…Says it’s a yoke too hard for any real sector business
…We’re targeting 11% inflation end 2017 — CBN gov
By Emma Ujah, Abuja Bureau Chief & Henry Umoru
ABUJA—THE Senate said, yesterday, that the present 25-30 per cent interest rate regime has become a yoke too hard for any real sector business to bear, stressing that it would be extremely difficult for an investor anywhere to survive on these rates.
The Senate said the Central Bank of Nigeria, CBN, has retained the 14 per cent Monetary Policy Rate, MPR, unlike other developing countries which have lower MPR, such as Kenya (10 per cent), Brazil (10.25 per cent), South-Africa (7 per cent), Rwanda (6.25 per cent), Bangladesh (6.75 per cent and in many sub-Saharan countries with single digit to as low as 2.95 per cent in Cameroon.
The Senate also accused the CBN of mopping up about N5.784 trillion in interest expenses for liquidity management, thereby sacrificing economic growth, development and employment in the name of targeting inflation.
But the governor of CBN, Mr. Godwin Emefiele, said the apex bank was targeting to bringing down inflation to between 10 and 11 percent before end of year, adding that it was also working with commercial banks to focus more on lending to SMEs.
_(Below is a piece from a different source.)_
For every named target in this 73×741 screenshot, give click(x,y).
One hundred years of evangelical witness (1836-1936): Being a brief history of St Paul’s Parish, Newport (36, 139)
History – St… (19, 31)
The Senate also raised alarm that in spite of the high interest rate and the bad economic situation, Nigerian banks continued to declare huge earnings and profits, which as at 31st March, 2017, increased significantly by 151.02 per cent as profit before tax (PBT) stood at N186.155 trillion against N74.160 trillion in December 2016, adding that these huge profits are derived from investment in risk-free government securities such as Bonds and Treasury Bills.
We ‘re targeting 11% inflation end 2017— CBN Gov
But Governor of the Central Bank of Nigeria, CBN, Mr. Godwin Emefiele, in an apparent response, said the bank was targeting an inflation rate of between 10 and 11 per cent at the end of the year.
He spoke, in Abuja, yesterday, at a meeting with the Senate Committee on Banking on the high interest rates in the Nigerian banking industry.
According to the governor, although the inflation rate has been trending downwards, it remains very high at the current 17. 24 per cent.
He disclosed that the Deposit Money Banks have contributed N27 billion to the pool of funds they decided to set aside for exports business.
Nigerian banks had in February, agreed to dedicate five percent of their annual profit-less tax balances as equity capital for export driven businesses as well as those which commit to helping government’s import substitution drive.
Emefiele said the apex bank was ready to increase its financing of agribusiness, especially in the production and processing of tomato, dairy and poultry.
The governor said the CBN was also working out an arrangement with banks on how to focus more on lending to the SMEs sub-sector of the economy.